SANDERSVILLE – The Mississippi Band of Choctaw Indians is scheduled to open its new casino Dec. 20 on tribal land near the south Mississippi town of Sandersville.
The Bok Homa Casino project in Jones County has drawn sharp opposition from religious groups and some political leaders, including Gov. Haley Barbour.
Tribal spokesman Warren Strain confirmed the opening date for the 27,000-square-foot casino, and said about 300 employees have been hired, including about 70 members of the tribe. About 20 more workers could be hired.
Research by the state attorney general’s office concluded in late July that a tribal compact signed in 1992 by then-Gov. Kirk Fordice protects the Mississippi Band of Choctaw Indians’ right to build gaming establishments on tribal lands.
A group called the Coalition for Family and Community Values has said it worries the casino could have negative economic or social effects on the area. The group drafted a letter to the Jones County Board of Supervisors on Nov. 4.

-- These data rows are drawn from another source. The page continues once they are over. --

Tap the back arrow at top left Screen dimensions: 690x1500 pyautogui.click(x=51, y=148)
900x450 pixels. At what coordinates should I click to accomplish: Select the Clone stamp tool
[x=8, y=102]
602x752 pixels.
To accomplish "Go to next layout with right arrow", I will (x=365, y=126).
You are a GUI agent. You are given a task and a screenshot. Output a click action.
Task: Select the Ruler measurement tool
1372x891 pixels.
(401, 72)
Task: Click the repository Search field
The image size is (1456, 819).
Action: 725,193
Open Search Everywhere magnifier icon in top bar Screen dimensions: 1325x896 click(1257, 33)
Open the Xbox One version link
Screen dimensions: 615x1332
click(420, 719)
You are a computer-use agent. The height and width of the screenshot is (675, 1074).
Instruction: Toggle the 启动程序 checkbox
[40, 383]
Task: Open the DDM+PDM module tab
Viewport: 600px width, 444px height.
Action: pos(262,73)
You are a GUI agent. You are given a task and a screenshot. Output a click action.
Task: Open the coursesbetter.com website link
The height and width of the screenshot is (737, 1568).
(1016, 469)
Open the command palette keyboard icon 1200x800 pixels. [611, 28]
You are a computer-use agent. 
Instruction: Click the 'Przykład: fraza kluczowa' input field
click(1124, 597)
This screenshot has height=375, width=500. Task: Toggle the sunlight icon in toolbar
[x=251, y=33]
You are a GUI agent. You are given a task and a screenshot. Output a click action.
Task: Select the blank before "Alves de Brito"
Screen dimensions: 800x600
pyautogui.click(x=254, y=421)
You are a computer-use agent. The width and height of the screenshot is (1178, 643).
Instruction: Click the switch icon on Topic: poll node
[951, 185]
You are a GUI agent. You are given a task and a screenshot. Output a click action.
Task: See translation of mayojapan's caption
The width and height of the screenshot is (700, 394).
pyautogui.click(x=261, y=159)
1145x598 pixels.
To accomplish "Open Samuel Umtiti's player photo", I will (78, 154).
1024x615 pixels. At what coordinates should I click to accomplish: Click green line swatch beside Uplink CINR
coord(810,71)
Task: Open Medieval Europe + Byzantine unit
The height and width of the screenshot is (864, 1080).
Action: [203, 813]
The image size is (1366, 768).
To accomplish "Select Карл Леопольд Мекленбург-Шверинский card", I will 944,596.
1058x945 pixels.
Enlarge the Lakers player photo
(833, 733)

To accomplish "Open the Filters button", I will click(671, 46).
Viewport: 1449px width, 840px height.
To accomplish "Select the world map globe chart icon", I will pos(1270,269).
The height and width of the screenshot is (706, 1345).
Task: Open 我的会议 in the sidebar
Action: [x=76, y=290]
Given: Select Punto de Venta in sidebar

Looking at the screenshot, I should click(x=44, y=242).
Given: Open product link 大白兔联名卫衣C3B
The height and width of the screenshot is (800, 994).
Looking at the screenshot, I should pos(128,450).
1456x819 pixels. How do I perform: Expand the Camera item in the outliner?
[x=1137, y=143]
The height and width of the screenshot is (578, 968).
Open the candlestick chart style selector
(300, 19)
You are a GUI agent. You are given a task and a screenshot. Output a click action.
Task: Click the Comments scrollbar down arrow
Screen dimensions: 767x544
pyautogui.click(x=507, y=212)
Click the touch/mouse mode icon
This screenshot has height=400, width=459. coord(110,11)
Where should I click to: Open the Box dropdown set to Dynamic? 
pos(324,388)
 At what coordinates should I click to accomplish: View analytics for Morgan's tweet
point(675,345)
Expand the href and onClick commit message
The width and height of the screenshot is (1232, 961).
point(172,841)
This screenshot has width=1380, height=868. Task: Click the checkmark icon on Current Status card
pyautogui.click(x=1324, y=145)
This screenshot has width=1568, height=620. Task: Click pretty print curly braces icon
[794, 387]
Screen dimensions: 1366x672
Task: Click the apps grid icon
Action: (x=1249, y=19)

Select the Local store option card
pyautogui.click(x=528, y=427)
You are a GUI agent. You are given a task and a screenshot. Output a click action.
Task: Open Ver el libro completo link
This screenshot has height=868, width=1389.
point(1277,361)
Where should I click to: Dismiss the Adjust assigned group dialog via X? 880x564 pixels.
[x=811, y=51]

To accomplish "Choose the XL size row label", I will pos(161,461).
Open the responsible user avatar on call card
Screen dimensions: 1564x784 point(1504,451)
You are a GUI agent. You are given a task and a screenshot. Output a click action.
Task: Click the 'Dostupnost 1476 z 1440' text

“The Coalition … is truly concerned about the many expenses that will be brought about because of this development,” the letter said. “We therefore call on the Jones County Board of Supervisors to disclose the true and actual costs associated with this project and who will be paying for them.”
Coalition spokesman Cal Callen said the group has yet to hear a detailed response from the board. The coalition’s letter mentions necessary upgrades in roads, bridges, sewer systems, electrical systems and emergency response systems.
Strain said the Choctaws have reached agreements with several Jones County volunteer fire departments and have planned to widen the roads for access to the rural casino site.
Jones County Board of Supervisors President Andy Dial confirmed the tribe has agreed to fund widening the road leading to the casino.
Strain also said the tribe drilled its own wells for water service and has sewer plans in place. He said the tribe was still talking with the board about bridges leading to the site.
Dial said the bridges are currently sufficient for car traffic, but large trucks would have to use alternate routes.